STATED PROBLEM → Reproduce the following data line for line, with no changes of any kind.

EXCERPTED DATA →
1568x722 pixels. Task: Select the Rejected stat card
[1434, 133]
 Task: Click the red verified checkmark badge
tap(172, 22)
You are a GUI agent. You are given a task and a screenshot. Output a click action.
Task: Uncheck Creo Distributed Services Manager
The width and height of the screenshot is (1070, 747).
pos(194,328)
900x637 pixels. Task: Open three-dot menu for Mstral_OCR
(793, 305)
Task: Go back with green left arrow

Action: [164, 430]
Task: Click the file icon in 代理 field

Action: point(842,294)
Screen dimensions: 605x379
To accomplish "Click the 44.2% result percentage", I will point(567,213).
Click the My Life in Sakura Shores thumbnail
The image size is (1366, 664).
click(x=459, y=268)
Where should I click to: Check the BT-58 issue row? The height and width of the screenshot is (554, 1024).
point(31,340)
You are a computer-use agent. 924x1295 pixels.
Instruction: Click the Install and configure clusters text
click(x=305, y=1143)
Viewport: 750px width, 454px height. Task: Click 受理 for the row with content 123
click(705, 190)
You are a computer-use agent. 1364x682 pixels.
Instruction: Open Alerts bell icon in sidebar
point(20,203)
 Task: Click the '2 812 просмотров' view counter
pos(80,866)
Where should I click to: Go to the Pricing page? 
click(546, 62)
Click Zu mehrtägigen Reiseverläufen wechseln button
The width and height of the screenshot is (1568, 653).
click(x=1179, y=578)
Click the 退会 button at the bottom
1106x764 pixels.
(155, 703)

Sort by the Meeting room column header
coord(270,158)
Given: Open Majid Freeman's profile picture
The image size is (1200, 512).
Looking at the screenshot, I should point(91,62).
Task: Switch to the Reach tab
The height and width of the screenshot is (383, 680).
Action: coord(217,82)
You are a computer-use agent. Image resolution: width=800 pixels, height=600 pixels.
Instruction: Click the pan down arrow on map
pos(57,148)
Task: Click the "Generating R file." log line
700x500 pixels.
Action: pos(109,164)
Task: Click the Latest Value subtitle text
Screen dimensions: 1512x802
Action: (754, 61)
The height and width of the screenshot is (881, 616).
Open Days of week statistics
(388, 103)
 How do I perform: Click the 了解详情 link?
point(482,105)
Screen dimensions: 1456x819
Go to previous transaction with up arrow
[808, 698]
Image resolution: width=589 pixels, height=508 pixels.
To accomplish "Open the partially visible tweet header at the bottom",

WRITTEN RESPONSE →
1568x722 pixels. Task: Select the Rejected stat card
[1434, 133]
 Task: Click the red verified checkmark badge
tap(172, 22)
You are a GUI agent. You are given a task and a screenshot. Output a click action.
Task: Uncheck Creo Distributed Services Manager
The width and height of the screenshot is (1070, 747).
pos(194,328)
900x637 pixels. Task: Open three-dot menu for Mstral_OCR
(793, 305)
Task: Go back with green left arrow

Action: [164, 430]
Task: Click the file icon in 代理 field

Action: point(842,294)
Screen dimensions: 605x379
To accomplish "Click the 44.2% result percentage", I will point(567,213).
Click the My Life in Sakura Shores thumbnail
The image size is (1366, 664).
click(x=459, y=268)
Where should I click to: Check the BT-58 issue row? The height and width of the screenshot is (554, 1024).
point(31,340)
You are a computer-use agent. 924x1295 pixels.
Instruction: Click the Install and configure clusters text
click(x=305, y=1143)
Viewport: 750px width, 454px height. Task: Click 受理 for the row with content 123
click(705, 190)
You are a computer-use agent. 1364x682 pixels.
Instruction: Open Alerts bell icon in sidebar
point(20,203)
 Task: Click the '2 812 просмотров' view counter
pos(80,866)
Where should I click to: Go to the Pricing page? 
click(546, 62)
Click Zu mehrtägigen Reiseverläufen wechseln button
The width and height of the screenshot is (1568, 653).
click(x=1179, y=578)
Click the 退会 button at the bottom
1106x764 pixels.
(155, 703)

Sort by the Meeting room column header
coord(270,158)
Given: Open Majid Freeman's profile picture
The image size is (1200, 512).
Looking at the screenshot, I should point(91,62).
Task: Switch to the Reach tab
The height and width of the screenshot is (383, 680).
Action: coord(217,82)
You are a computer-use agent. Image resolution: width=800 pixels, height=600 pixels.
Instruction: Click the pan down arrow on map
pos(57,148)
Task: Click the "Generating R file." log line
700x500 pixels.
Action: pos(109,164)
Task: Click the Latest Value subtitle text
Screen dimensions: 1512x802
Action: (754, 61)
The height and width of the screenshot is (881, 616).
Open Days of week statistics
(388, 103)
 How do I perform: Click the 了解详情 link?
point(482,105)
Screen dimensions: 1456x819
Go to previous transaction with up arrow
[808, 698]
Image resolution: width=589 pixels, height=508 pixels.
To accomplish "Open the partially visible tweet header at the bottom",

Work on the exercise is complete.